About this task - Beginning with the line in which "At what coordinates" appears, transcribe each line word for word until the records end. Do not include pictures.

Stored data entries:
****************

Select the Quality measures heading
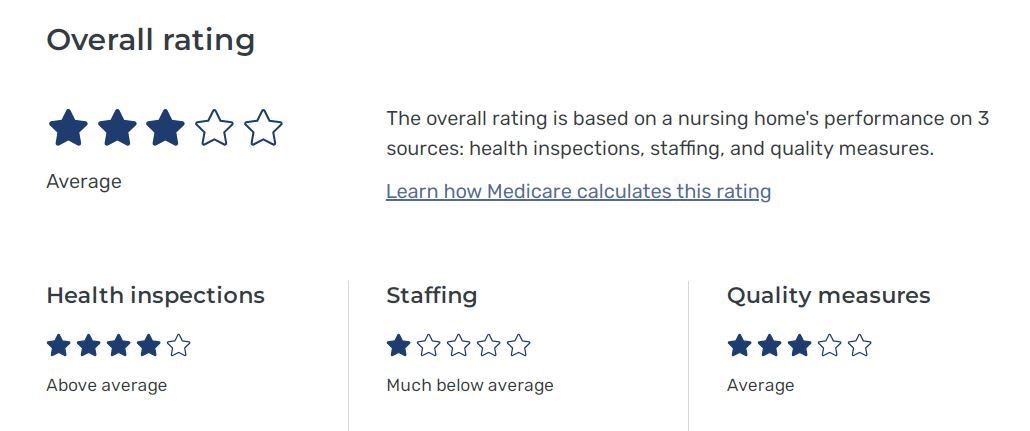828,296
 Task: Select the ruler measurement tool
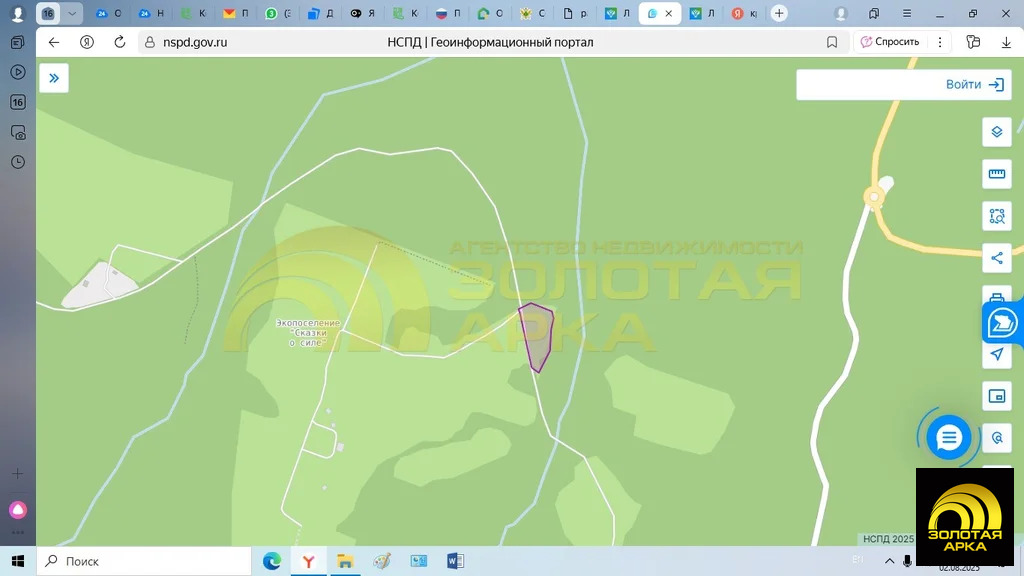click(996, 174)
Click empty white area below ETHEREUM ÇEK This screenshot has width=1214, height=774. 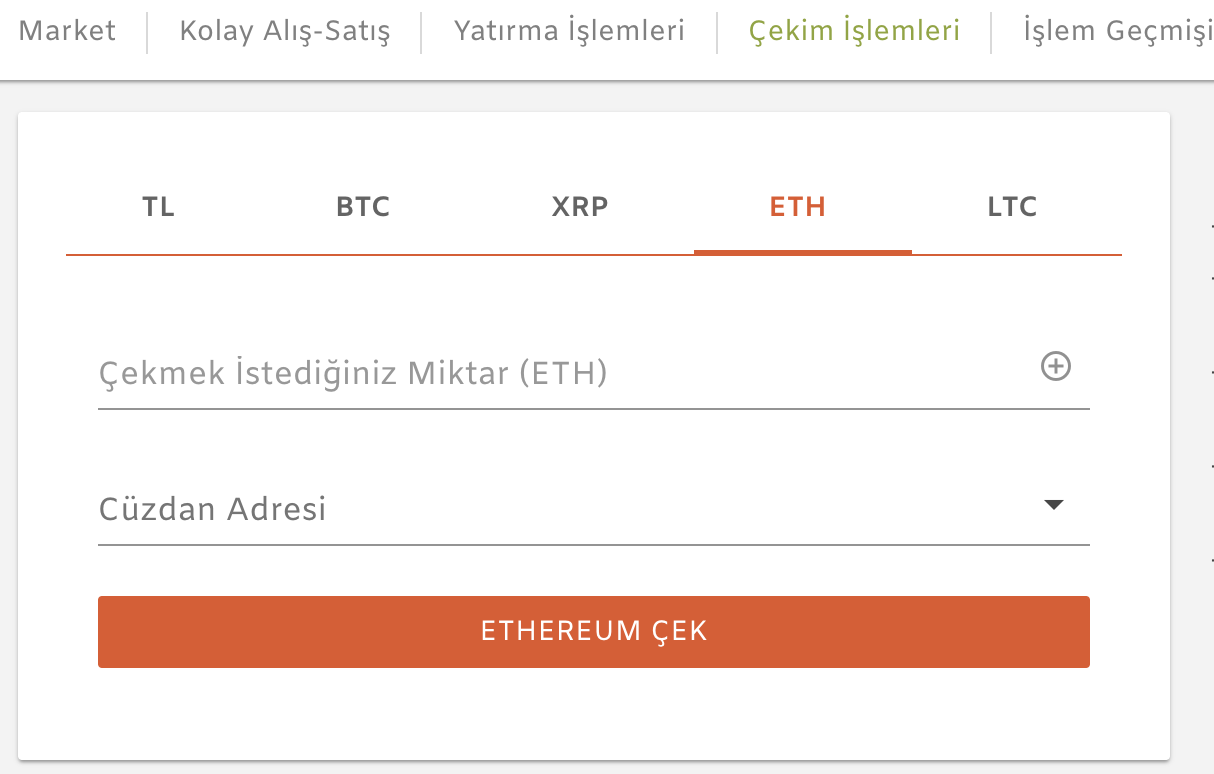[594, 714]
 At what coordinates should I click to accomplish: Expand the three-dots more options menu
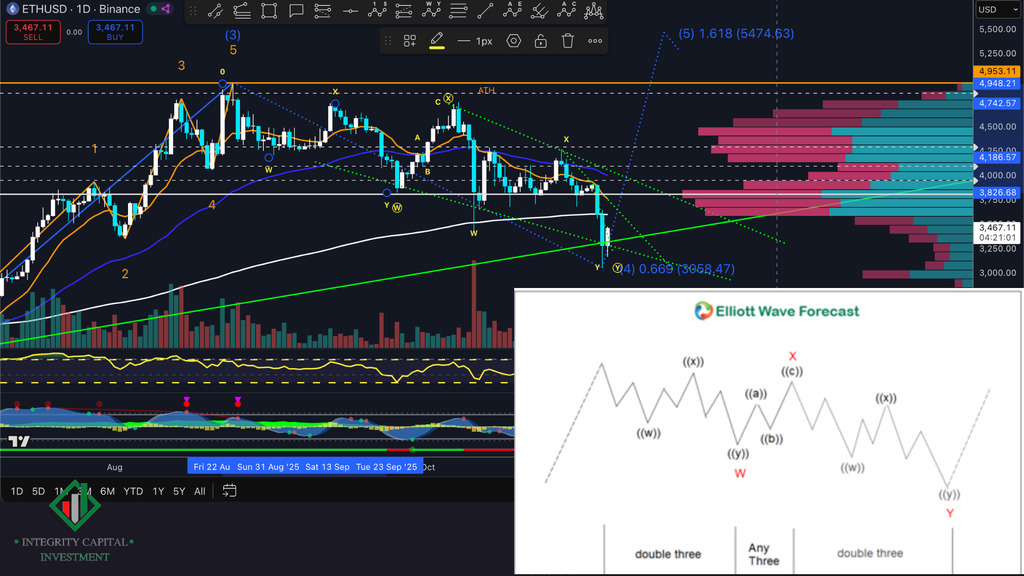(595, 41)
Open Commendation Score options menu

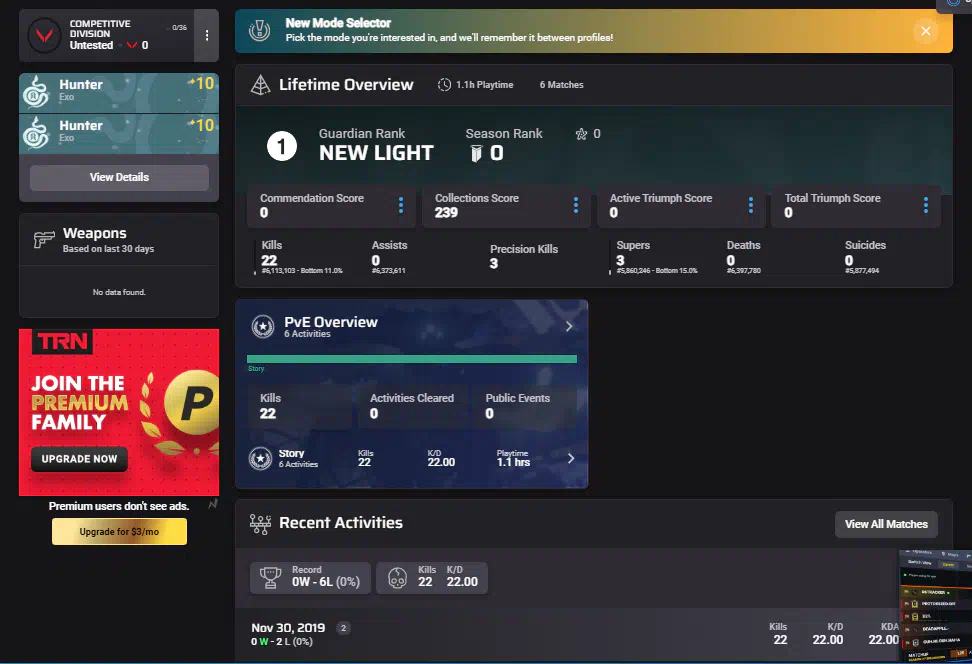pyautogui.click(x=401, y=205)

****************

Task solution -
 At what coordinates should I click to accomplish: Expand the three-dots more options menu
(595, 41)
Open Commendation Score options menu

pyautogui.click(x=401, y=205)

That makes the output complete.